## [Given entries]
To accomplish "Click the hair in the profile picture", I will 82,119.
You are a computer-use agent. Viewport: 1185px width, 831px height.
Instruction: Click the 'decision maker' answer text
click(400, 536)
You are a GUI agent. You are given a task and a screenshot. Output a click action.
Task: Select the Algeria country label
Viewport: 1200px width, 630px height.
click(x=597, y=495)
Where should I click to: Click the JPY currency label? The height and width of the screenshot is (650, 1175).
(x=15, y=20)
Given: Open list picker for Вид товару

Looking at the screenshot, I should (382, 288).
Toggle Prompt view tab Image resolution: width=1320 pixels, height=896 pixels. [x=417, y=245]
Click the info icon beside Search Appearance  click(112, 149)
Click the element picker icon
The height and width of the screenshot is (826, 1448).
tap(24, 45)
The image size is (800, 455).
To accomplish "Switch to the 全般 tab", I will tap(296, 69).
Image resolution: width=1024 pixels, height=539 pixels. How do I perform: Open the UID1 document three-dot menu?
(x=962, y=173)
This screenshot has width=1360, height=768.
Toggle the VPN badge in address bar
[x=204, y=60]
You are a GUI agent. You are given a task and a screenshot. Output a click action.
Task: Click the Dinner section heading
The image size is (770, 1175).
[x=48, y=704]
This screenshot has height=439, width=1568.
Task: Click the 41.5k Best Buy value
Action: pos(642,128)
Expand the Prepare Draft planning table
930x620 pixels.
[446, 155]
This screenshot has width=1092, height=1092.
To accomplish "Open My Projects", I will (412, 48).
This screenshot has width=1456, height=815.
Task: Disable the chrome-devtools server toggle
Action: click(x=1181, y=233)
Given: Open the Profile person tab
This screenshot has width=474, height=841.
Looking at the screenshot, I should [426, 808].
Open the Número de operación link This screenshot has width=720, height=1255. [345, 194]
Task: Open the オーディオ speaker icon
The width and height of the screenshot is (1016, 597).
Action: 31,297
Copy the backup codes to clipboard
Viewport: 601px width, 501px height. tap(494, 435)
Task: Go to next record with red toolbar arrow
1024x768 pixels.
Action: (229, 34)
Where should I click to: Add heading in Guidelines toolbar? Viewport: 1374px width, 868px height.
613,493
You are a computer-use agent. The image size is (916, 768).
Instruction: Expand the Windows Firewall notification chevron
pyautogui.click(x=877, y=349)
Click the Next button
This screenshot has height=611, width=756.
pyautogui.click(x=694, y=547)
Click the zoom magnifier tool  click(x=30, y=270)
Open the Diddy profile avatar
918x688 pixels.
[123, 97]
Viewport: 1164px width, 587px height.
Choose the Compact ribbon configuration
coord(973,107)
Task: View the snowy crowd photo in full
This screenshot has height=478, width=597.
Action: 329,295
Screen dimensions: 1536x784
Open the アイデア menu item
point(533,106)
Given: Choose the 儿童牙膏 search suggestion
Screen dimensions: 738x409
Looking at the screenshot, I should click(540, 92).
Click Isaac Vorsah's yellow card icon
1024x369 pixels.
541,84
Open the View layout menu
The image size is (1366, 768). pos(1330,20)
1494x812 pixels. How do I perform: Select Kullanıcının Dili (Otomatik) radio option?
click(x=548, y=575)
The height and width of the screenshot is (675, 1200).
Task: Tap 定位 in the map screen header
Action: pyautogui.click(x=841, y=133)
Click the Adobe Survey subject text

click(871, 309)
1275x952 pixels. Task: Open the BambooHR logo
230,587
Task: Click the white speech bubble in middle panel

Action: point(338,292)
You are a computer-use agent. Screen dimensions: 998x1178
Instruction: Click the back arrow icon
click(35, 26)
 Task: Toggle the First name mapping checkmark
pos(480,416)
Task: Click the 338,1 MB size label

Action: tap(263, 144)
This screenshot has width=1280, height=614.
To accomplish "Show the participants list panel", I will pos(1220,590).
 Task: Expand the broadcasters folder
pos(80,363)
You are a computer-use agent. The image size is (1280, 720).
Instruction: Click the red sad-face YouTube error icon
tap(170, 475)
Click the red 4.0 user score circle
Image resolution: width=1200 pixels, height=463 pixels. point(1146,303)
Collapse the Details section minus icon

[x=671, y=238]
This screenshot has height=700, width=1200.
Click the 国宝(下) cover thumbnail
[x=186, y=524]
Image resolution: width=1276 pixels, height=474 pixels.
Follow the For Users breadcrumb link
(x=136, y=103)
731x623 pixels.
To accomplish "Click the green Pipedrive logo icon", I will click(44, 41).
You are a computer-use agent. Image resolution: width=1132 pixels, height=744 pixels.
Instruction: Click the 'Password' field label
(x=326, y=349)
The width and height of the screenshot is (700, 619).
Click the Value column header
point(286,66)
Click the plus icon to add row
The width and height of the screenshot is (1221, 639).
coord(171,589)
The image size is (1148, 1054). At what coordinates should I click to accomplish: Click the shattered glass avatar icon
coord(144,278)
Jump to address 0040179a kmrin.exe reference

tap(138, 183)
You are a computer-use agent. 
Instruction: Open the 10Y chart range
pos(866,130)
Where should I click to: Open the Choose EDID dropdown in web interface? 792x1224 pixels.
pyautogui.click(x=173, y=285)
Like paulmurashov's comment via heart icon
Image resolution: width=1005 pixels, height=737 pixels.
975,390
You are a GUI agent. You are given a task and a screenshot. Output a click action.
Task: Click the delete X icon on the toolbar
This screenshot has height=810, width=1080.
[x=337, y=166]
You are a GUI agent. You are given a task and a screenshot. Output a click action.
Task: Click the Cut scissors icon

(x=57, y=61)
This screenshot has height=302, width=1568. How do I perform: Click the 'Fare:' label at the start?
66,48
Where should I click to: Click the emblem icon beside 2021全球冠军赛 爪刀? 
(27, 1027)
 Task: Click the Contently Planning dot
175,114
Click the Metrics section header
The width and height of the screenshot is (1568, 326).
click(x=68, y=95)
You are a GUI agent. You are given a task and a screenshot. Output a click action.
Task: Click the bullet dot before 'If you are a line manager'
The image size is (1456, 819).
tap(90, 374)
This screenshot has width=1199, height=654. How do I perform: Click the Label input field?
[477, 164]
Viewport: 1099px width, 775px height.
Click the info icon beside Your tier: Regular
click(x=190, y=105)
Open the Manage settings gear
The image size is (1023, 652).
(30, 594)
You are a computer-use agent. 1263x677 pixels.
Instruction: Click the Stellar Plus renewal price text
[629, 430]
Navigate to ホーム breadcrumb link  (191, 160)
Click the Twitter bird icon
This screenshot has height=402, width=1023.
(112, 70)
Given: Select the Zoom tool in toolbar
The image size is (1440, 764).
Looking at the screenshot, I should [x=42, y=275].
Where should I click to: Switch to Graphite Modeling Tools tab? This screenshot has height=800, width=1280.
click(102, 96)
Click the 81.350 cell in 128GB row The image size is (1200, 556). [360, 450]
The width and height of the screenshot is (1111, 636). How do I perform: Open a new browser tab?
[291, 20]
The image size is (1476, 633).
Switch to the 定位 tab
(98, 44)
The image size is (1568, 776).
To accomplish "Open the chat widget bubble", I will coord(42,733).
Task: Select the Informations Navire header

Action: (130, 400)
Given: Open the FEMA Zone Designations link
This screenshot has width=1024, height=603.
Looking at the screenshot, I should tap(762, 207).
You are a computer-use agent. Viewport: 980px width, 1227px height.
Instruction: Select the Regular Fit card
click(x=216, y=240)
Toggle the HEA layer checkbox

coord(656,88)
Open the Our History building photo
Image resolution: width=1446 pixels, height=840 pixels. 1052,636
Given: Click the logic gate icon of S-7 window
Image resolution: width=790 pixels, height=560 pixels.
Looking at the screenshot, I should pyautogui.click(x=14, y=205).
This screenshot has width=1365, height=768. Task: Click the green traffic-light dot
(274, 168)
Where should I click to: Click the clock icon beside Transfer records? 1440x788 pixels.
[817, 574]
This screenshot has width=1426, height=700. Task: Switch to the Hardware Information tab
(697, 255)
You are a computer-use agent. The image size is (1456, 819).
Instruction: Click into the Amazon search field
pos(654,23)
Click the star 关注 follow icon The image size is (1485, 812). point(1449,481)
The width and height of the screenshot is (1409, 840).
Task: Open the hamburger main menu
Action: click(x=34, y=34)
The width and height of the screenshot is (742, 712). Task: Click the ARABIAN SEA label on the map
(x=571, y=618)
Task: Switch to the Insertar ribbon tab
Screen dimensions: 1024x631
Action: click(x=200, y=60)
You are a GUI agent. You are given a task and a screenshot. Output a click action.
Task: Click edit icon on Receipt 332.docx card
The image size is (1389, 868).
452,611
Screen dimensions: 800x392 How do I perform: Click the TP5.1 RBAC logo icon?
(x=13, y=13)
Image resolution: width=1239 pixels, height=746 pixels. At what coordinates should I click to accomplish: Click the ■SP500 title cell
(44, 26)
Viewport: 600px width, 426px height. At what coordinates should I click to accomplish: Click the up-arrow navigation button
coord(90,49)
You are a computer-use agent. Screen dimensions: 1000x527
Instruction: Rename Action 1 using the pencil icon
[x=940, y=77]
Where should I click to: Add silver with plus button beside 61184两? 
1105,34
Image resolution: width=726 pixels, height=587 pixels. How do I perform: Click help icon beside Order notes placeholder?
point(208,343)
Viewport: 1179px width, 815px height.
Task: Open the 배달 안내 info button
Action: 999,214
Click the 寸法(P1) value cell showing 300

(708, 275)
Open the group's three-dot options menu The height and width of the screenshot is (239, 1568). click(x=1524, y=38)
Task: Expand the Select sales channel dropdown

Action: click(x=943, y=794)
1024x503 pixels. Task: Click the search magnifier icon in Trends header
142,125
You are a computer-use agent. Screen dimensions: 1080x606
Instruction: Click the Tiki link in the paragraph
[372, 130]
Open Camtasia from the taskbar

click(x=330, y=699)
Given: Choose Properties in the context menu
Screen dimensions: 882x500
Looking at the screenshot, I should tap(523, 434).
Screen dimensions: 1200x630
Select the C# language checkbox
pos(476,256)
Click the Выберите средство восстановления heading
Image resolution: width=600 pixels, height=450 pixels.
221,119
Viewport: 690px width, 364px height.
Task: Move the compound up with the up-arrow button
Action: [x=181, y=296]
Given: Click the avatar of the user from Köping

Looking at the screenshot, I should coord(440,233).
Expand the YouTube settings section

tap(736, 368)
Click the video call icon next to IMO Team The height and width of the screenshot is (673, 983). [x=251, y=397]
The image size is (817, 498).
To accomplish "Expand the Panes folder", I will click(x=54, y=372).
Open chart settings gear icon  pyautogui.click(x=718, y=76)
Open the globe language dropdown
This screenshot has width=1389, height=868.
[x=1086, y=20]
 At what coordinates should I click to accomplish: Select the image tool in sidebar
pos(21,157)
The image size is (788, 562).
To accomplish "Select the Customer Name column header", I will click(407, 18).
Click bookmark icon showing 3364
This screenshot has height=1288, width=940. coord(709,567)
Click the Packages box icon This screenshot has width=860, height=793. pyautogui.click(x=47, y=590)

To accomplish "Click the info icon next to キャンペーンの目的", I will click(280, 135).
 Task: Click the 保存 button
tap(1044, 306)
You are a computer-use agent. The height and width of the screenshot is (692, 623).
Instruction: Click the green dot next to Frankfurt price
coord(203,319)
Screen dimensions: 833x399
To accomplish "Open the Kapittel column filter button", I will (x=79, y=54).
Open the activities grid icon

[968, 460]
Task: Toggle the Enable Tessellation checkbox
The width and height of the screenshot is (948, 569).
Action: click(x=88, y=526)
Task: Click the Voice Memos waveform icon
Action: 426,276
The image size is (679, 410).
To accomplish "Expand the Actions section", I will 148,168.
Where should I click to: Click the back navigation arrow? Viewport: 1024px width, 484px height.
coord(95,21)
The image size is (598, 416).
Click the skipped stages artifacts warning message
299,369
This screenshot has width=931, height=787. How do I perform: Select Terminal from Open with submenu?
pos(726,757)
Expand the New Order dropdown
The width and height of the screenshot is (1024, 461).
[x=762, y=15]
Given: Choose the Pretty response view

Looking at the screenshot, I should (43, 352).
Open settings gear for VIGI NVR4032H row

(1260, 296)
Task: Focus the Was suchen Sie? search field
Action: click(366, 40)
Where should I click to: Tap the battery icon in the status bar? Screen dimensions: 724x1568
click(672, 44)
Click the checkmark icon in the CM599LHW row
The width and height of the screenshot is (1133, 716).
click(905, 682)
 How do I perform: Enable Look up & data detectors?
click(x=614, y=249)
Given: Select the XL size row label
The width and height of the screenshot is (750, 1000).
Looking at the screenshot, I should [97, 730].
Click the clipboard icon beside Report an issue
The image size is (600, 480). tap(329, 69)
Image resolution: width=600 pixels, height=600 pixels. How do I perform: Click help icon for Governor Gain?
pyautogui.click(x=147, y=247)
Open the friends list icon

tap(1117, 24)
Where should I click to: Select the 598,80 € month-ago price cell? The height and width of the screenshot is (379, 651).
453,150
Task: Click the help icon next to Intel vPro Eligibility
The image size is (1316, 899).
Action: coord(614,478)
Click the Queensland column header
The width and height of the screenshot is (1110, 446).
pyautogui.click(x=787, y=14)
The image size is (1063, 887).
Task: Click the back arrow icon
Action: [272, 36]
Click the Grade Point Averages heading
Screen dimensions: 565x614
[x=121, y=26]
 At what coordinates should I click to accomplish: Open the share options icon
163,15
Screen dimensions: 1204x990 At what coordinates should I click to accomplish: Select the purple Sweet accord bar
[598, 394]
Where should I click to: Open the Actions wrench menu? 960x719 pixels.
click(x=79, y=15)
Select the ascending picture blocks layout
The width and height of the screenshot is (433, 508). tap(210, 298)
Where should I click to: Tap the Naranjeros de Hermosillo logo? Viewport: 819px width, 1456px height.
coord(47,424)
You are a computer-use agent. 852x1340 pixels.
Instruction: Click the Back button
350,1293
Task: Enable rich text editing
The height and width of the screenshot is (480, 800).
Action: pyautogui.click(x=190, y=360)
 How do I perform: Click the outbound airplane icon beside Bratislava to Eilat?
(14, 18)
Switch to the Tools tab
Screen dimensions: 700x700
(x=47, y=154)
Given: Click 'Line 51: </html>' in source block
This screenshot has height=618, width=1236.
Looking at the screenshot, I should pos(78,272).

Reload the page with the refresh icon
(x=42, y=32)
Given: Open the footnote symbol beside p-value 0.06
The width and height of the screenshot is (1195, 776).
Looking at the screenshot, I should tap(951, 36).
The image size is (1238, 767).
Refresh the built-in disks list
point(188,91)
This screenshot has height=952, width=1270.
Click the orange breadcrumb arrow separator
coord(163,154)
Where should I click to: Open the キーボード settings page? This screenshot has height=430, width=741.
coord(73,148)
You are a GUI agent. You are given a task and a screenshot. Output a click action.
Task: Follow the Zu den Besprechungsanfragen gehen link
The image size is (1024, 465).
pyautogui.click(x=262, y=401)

## [What the task asks]
Only the lines from the one containing "Task: View the snowy crowd photo in full" through the one containing "Image resolution: width=1276" are to be retyped, both boundary lines included, with no other material.

## [Answer to the problem]
Task: View the snowy crowd photo in full
This screenshot has height=478, width=597.
Action: 329,295
Screen dimensions: 1536x784
Open the アイデア menu item
point(533,106)
Given: Choose the 儿童牙膏 search suggestion
Screen dimensions: 738x409
Looking at the screenshot, I should click(540, 92).
Click Isaac Vorsah's yellow card icon
1024x369 pixels.
541,84
Open the View layout menu
The image size is (1366, 768). pos(1330,20)
1494x812 pixels. How do I perform: Select Kullanıcının Dili (Otomatik) radio option?
click(x=548, y=575)
The height and width of the screenshot is (675, 1200).
Task: Tap 定位 in the map screen header
Action: pyautogui.click(x=841, y=133)
Click the Adobe Survey subject text

click(871, 309)
1275x952 pixels. Task: Open the BambooHR logo
230,587
Task: Click the white speech bubble in middle panel

Action: point(338,292)
You are a computer-use agent. Screen dimensions: 998x1178
Instruction: Click the back arrow icon
click(35, 26)
 Task: Toggle the First name mapping checkmark
pos(480,416)
Task: Click the 338,1 MB size label

Action: tap(263, 144)
This screenshot has width=1280, height=614.
To accomplish "Show the participants list panel", I will pos(1220,590).
 Task: Expand the broadcasters folder
pos(80,363)
You are a computer-use agent. The image size is (1280, 720).
Instruction: Click the red sad-face YouTube error icon
tap(170, 475)
Click the red 4.0 user score circle
Image resolution: width=1200 pixels, height=463 pixels. point(1146,303)
Collapse the Details section minus icon

[x=671, y=238]
This screenshot has height=700, width=1200.
Click the 国宝(下) cover thumbnail
[x=186, y=524]
Image resolution: width=1276 pixels, height=474 pixels.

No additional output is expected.